A prominent voice on democracy and authoritarianism used a stark medical image Friday to describe the health of American elections, and the warning was aimed squarely at anyone who assumes the threat begins and ends with one man.
Appearing on MS NOW's "The Moment with Katy Tur," Anne Applebaum, staff writer at The Atlantic, pushed back when Tur asked whether the president's fixation on the 2020 result was more backward-looking than forward-looking. Applebaum said he stays preoccupied with proving he really won, but she urged viewers not to file it away as a personal obsession.
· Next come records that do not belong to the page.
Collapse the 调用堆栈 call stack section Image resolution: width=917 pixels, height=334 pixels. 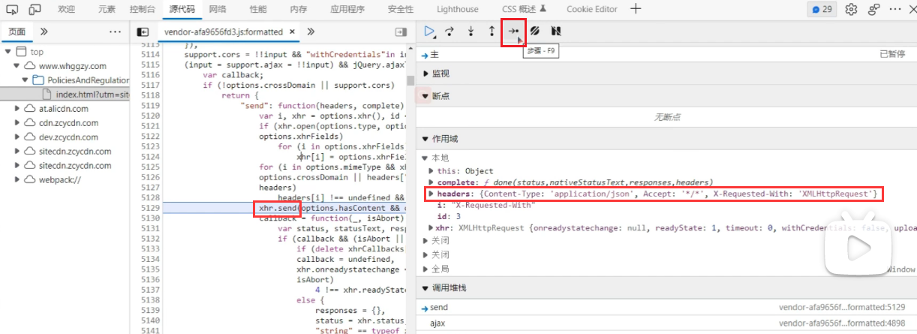(x=426, y=288)
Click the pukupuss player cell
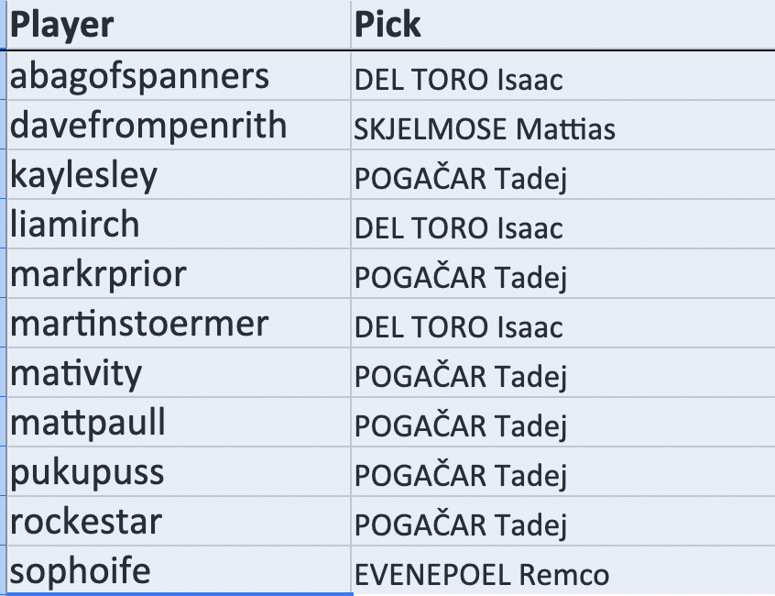Viewport: 775px width, 596px height. 179,473
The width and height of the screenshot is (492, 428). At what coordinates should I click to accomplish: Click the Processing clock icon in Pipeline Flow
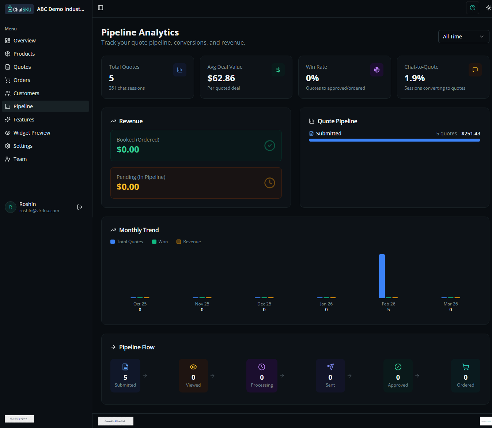262,367
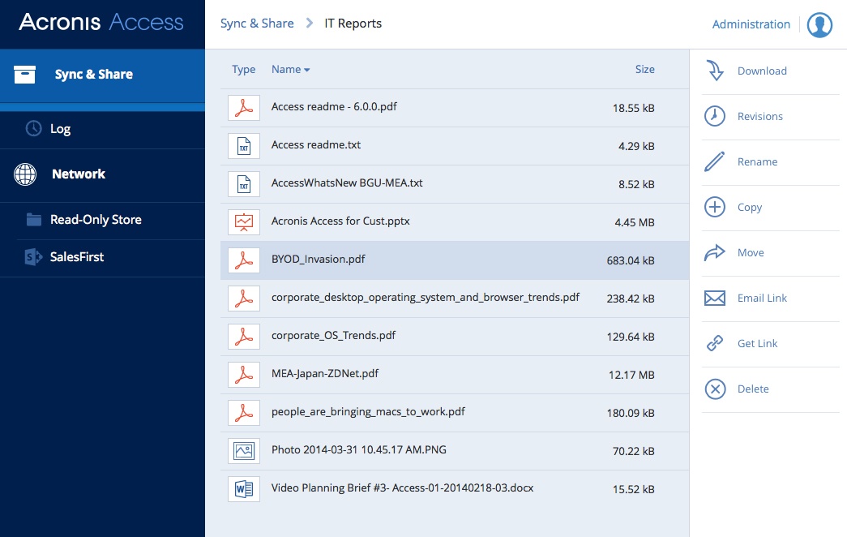Image resolution: width=847 pixels, height=537 pixels.
Task: Click the PNG image icon for Photo 2014-03-31
Action: [243, 450]
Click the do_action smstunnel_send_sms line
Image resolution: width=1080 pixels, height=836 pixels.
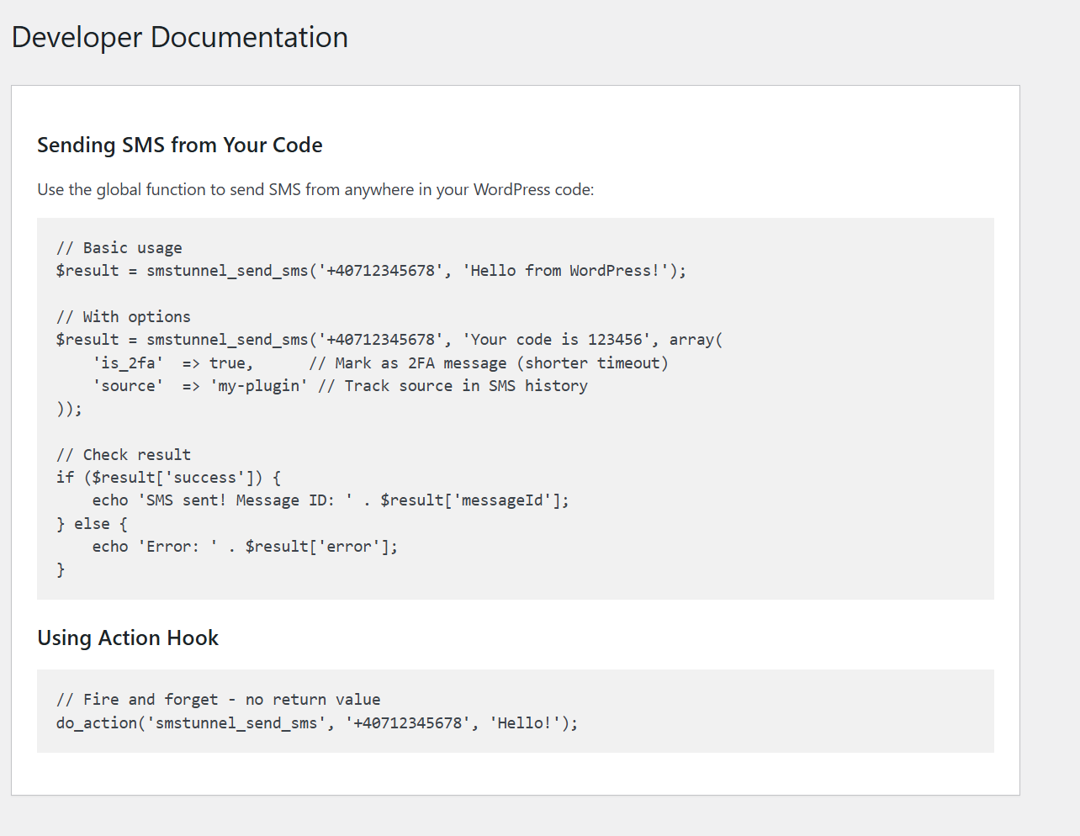315,722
Around the president, Applebaum said, sits a group of people across the administration, federal agencies, right-wing media and the online right who are convinced their work is revolutionary, and who view their opponents not as ordinary patriotic citizens with different views but as an existential threat to the country. That constituency, she argued, is driving state-level legislation and a year of gerrymandering fights that a single person couldn't orchestrate alone.
She flagged that election deniers from 2020 who have since won office in states and now oversee how the next elections are run.
"It's really important that Americans start paying attention to this now, because this is a kind of cancer that's inside the system. And unless we face up to it now and block it now, I think we're going to be dealing with it for a very long time," she warned.
The problem would outlast any single election, Applebaum added, and would not vanish even if the president left office.